Au moins sur le papier, car en l’état actuel des choses les deux grands acteurs partis à sa conquête — le hollandais Redcare et le suisse DocMorris, qui se sont tous deux refaits une virginité en changeant de nom à l’été 2023 — continuent de brûler du cash, tandis que les investisseurs autrefois euphoriques sur les perspectives du secteur l’ont désormais déserté.

Les hémorragies de cash reviennent cependant sous contrôle. En janvier, nous soulignons dans Redcare Pharmacy NV : Le leader européen de la pharmacie en ligne assure sa position que le hollandais s’employait activement à réduire ses pertes, de sorte à donner des gages aux investisseurs et préparer un prochain refinancement

Sans surprise, il est imité en cela par DocMorris, lui aussi contraint et forcé par un nouvel environnement autrement moins clément qu’autrefois. Hors changements de périmètre, le cash-burn causé par l’exploitation et les investissements est ainsi en diminution très prononcée pour la troisième année consécutive, avec des pertes cash de €139, €115 et €30 millions pour 2022, 2023 et 2024. L’amélioration est donc notable.

Décisive, l’année qui s’achève aura été marquée par les débuts de l’ordonnance électronique en Allemagne, cinq ans après la loi qui entérinait la mise en place du dispositif. Si ce segment d’activité reste déficitaire, DocMorris annonce que son nombre d’utilisateurs du service a quintuplé sur la période ; et que sa croissance devrait rester très forte en 2025, puisque d’au moins 50% sur le premier trimestre.

Sur le segment téléconsultation, l’exploitation est à l’équilibre grâce à la montée en puissance de TeleClinic, acquis par DocMorris — par son prédécesseur Zur Rose — en 2020. Cette dynamique reste à confirmer, car la plate-forme, quoique en forte croissance, est encore embryonnaire — CHF 11 millions de chiffre d’affaires et quatre mille médecins enregistrés — en plus d’être positionnée sur un marché où elle affronte une concurrence pléthorique et redoutable.

La dimension spéculative reste donc très forte, et le parcours de DocMorris jalonné d’erreurs qui, en bout de ligne, ne lui valent qu’une croissance anémique de son chiffre d’affaires sur les huit dernières années — alors que celle de Redcare est exponentielle sur la période. 

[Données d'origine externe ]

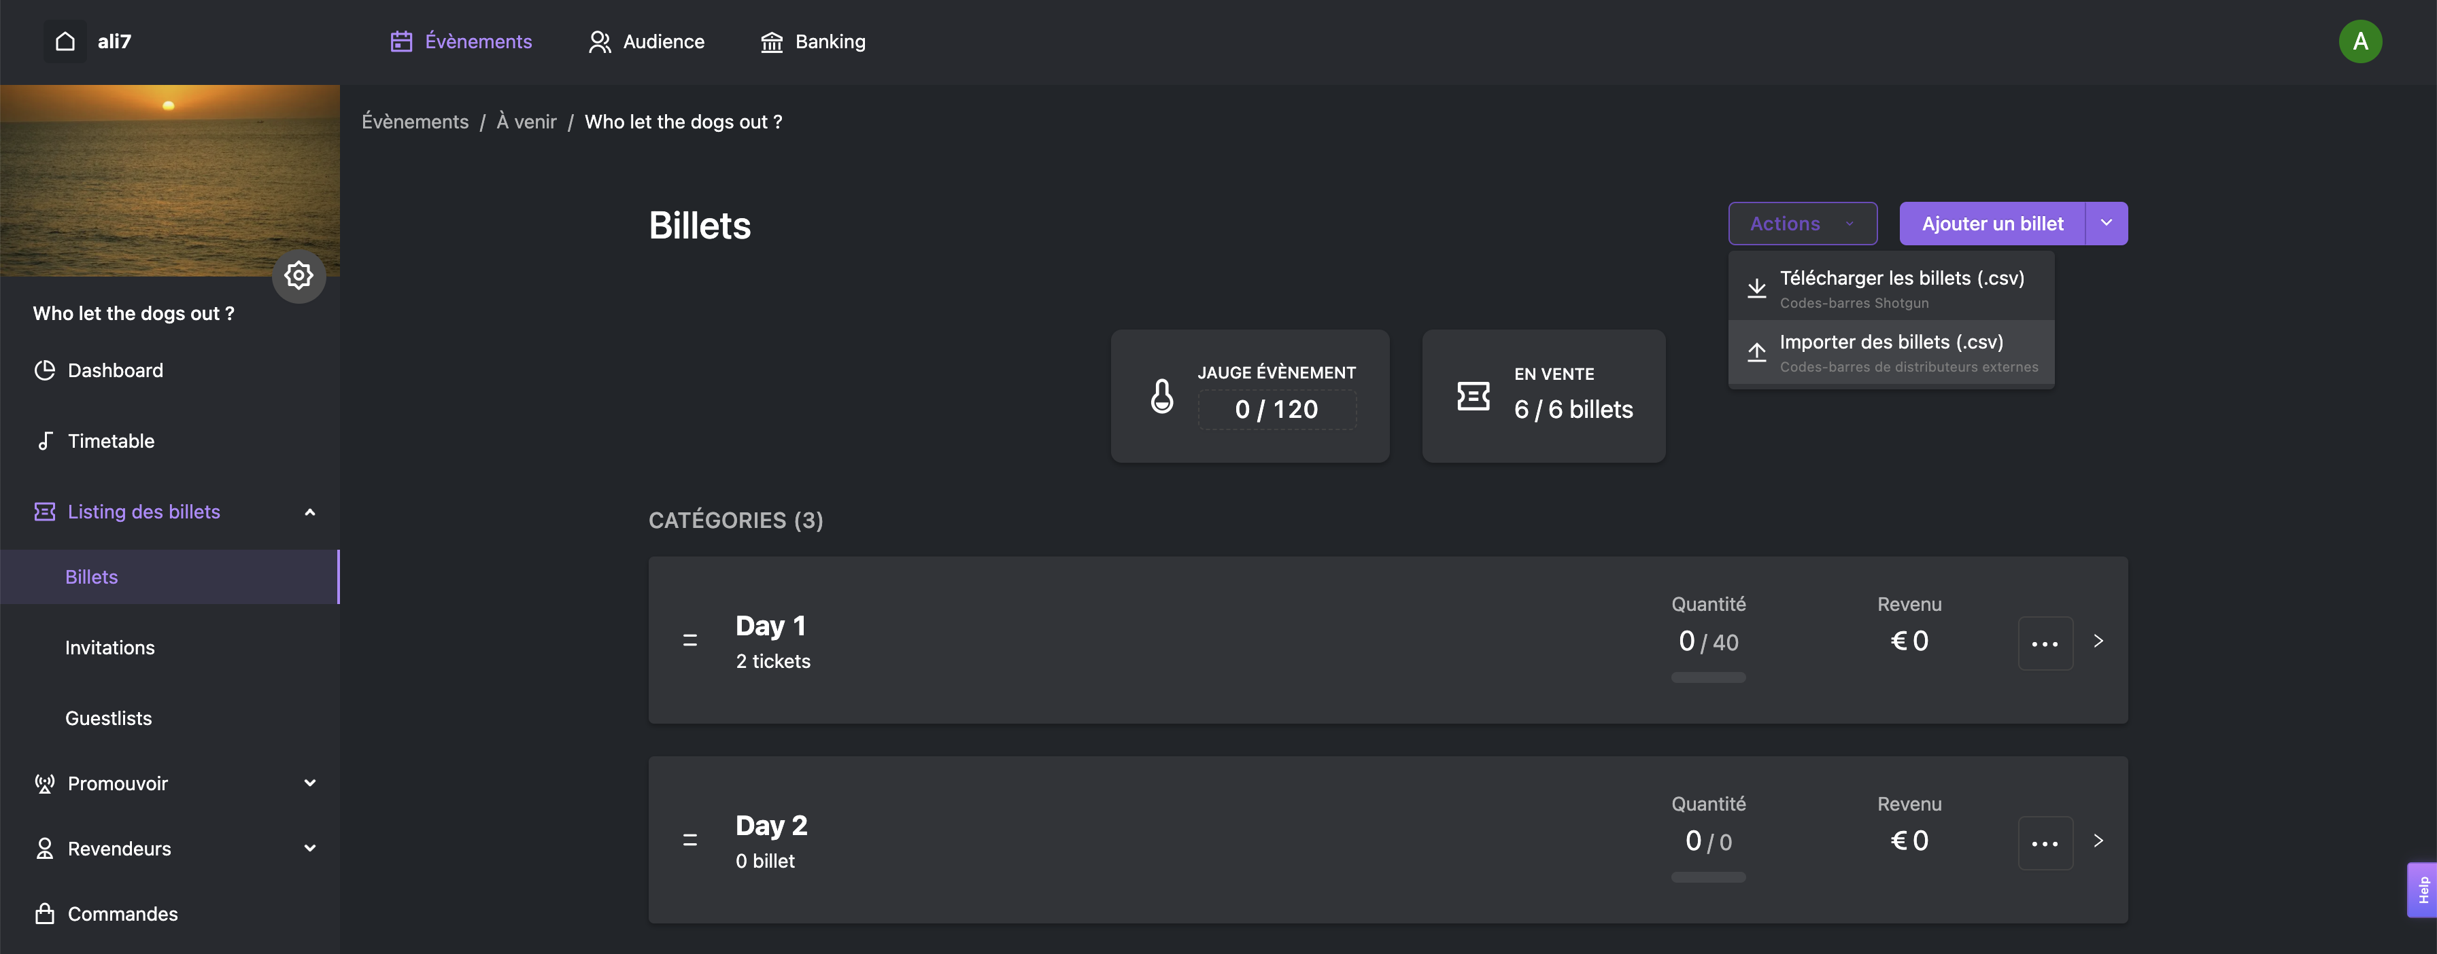Open the Audience tab

point(646,42)
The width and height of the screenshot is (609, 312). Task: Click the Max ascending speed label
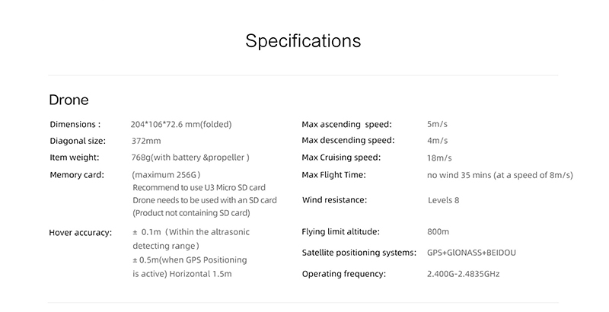(x=347, y=125)
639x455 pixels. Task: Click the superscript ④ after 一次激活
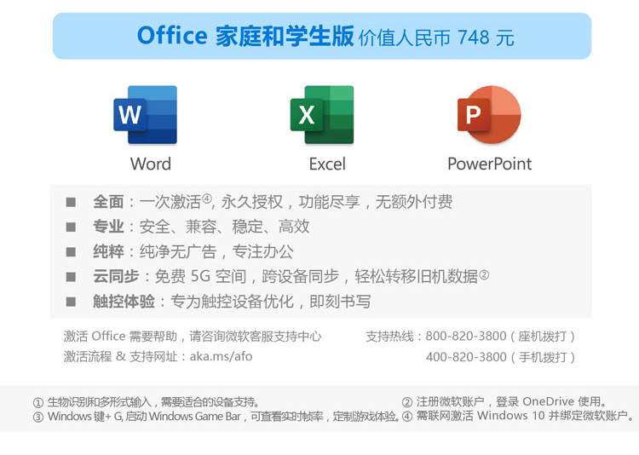pyautogui.click(x=206, y=199)
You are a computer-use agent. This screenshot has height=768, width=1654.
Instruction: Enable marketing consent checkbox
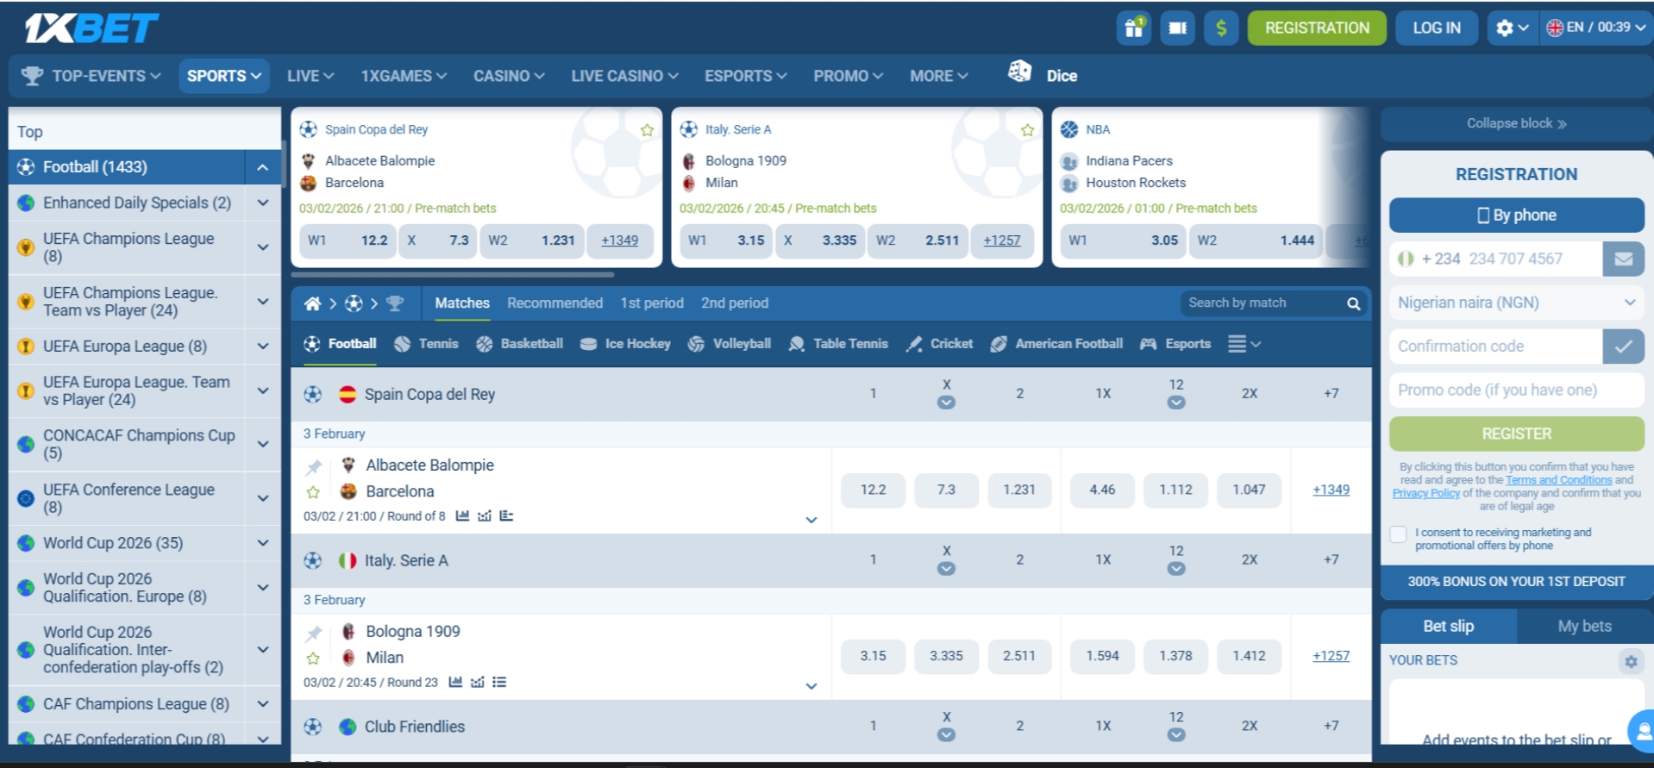[x=1399, y=534]
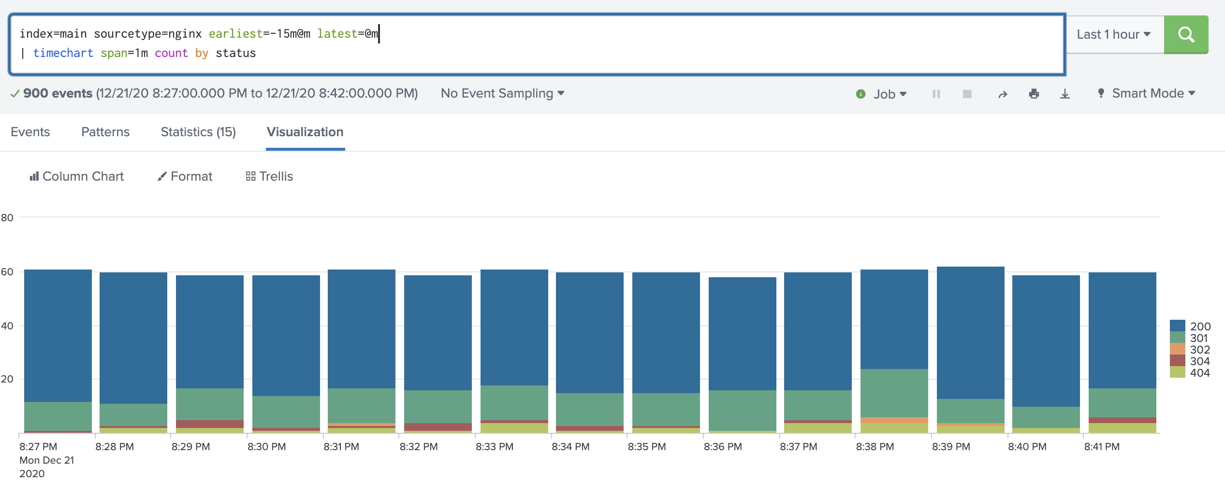The image size is (1225, 483).
Task: Export results with download icon
Action: tap(1065, 94)
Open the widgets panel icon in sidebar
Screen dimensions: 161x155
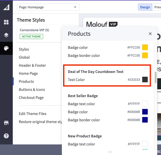pyautogui.click(x=6, y=22)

Pour assurer le remboursement des CHF 95 millions de dette convertible qui arrivent à échéance en 2026 avec un cours de conversion trois fois supérieur à celui du moment, le groupe suisse a annoncé préparer une augmentation de capital de CHF 200 millions avec droits de souscription pour limiter l’impact de la dilution.

Il récupérera un peu d’air une fois cette étape franchie, avec un prochain tournant prévu pour 2029, lorsque CHF 200 millions de dette convertible à un cours de conversion sept fois supérieur à celui du moment arriveront à échéance.